Even if someone hates you for something you wrote don’t get disheartened. Kay’s example was of a reader refusing to read any further material by him because of a romance between youngters. The same reader (a literature student at university no less) seemed to conveniently forget that Juliet in ‘Romeo and Juliet’ was only twelve.
Opinions change. Books we loved as children, become vile. Books we loved a month ago, become complete dross on the re-read and then perfect again on a further reading.
I think during my dry spell I’ve been subconsciously overthinking things. It may take a year or two for my work to get out there into the aether, yet I’m already dwelling on whether it’ll be well recieved. The obvious answer to my worries is: duh, write something you love and surely someone else will love it.
The world is a big place, and we’d all do well to remember that someone else out there is on our wave length. The tiniest of unwarrented criticisms shouldn’t bring us to our knees. We’re better than that.

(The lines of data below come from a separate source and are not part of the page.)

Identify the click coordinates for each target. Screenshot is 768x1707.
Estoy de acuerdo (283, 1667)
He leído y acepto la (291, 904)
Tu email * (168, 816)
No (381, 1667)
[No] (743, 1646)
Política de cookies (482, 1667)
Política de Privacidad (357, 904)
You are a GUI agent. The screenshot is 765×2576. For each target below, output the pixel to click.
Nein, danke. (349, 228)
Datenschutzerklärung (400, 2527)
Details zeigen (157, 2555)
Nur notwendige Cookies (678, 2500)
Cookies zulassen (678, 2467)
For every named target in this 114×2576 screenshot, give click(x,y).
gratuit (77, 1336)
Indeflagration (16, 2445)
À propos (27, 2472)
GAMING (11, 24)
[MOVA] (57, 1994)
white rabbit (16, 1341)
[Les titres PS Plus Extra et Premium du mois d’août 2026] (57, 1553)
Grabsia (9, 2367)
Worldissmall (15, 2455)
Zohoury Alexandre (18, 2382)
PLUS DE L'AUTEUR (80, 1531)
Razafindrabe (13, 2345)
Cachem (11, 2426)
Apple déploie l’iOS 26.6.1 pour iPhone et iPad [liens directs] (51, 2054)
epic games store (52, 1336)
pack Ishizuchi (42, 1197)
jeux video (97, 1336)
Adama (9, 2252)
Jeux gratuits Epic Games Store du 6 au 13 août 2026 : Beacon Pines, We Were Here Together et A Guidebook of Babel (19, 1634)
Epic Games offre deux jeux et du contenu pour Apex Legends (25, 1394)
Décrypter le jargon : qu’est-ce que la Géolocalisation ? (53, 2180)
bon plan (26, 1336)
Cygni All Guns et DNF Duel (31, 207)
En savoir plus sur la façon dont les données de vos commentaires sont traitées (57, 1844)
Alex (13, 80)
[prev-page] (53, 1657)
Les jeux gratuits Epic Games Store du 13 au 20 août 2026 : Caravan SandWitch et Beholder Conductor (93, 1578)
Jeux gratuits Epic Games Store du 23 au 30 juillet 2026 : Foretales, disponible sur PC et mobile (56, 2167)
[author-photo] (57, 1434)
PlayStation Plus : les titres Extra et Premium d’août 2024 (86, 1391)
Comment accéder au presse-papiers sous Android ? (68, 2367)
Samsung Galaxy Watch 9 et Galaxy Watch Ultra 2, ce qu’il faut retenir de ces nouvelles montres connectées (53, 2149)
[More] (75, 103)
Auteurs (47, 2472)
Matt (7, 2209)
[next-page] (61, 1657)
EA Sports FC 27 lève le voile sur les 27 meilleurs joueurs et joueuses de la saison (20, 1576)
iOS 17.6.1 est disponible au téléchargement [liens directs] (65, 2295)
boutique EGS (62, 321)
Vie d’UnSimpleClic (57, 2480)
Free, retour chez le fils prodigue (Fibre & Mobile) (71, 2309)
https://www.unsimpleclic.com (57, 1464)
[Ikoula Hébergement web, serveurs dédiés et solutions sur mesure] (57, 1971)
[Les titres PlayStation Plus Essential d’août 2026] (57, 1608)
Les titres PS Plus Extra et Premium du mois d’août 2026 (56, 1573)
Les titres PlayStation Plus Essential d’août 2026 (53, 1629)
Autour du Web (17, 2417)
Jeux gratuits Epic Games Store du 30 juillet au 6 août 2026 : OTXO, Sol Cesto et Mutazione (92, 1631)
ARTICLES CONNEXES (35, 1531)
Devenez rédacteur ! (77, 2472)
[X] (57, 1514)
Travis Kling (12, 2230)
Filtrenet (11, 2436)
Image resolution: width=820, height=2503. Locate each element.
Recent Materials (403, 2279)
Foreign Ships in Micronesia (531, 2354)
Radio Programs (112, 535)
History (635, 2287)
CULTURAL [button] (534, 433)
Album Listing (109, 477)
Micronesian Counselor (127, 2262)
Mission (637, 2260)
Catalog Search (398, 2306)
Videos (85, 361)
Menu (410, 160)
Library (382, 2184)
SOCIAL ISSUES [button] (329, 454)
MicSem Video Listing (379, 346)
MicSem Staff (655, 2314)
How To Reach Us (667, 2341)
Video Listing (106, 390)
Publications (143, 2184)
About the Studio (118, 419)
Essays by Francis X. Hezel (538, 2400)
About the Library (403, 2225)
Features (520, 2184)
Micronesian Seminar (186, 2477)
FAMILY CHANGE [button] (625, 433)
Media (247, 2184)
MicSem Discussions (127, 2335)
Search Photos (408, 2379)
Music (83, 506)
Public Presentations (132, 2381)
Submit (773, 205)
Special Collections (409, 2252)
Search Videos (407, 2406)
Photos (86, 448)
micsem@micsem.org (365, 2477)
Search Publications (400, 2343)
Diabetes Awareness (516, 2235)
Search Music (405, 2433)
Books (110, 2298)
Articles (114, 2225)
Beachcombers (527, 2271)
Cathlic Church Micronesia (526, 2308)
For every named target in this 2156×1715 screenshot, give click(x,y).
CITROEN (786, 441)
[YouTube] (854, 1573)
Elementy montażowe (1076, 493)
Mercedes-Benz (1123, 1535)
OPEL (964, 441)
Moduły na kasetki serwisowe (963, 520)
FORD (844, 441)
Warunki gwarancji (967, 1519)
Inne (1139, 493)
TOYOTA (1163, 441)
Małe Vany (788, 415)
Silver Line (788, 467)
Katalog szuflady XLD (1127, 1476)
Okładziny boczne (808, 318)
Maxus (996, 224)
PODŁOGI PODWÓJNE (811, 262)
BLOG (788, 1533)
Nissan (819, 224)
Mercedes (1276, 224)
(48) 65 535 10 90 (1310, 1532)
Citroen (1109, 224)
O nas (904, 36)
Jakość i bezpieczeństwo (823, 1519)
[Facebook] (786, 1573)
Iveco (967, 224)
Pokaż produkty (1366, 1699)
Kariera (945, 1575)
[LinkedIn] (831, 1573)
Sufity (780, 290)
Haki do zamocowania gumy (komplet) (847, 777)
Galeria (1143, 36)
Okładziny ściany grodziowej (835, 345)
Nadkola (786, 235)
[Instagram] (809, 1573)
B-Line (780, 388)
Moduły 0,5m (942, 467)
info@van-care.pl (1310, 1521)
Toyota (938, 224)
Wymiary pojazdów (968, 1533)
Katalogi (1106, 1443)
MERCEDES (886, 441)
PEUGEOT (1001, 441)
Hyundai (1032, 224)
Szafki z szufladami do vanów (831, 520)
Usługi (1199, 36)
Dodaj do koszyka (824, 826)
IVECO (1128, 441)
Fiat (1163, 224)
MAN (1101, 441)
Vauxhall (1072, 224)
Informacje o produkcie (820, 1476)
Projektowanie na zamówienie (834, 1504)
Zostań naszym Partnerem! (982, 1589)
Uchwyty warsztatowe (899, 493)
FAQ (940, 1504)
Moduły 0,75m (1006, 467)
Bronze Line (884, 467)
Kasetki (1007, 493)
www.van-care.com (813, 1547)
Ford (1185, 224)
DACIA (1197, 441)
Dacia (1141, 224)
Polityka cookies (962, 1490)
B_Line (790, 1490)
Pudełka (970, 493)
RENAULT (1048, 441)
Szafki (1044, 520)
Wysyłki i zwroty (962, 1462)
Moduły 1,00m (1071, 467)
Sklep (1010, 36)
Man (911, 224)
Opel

Today I wrote something for fun. Fan fiction. And no I’m not ashamed of that. I let go of my inhibitions and discovered I could over come something that’s been bothering me for a while. In my novels I seem to rush through material, and end up having to keep tacking on disasters for my characters to react to, like some horrid pulp. Well, in one of today’s scene I wrote at least 2,000 words on one subject – and it was coherent and didn’t drag on. That may not seem monumental, but it and Kay’s article on the dialogue we engage in with readers has taught me something important:
We can all stand to play with our words. There’s no harm in rambling, no harm in seeing where things lead.
Not truly understanding that has been holding me back. I don’t owe anything to anyone, not yet, so why should I edit myself into speeding through plot points as though some nebulous entity is looking over my shoulder saying ‘don’t waffle on, child!’?
The answer is a giant emphatic, sod off you nebulous entity and let me have fun again.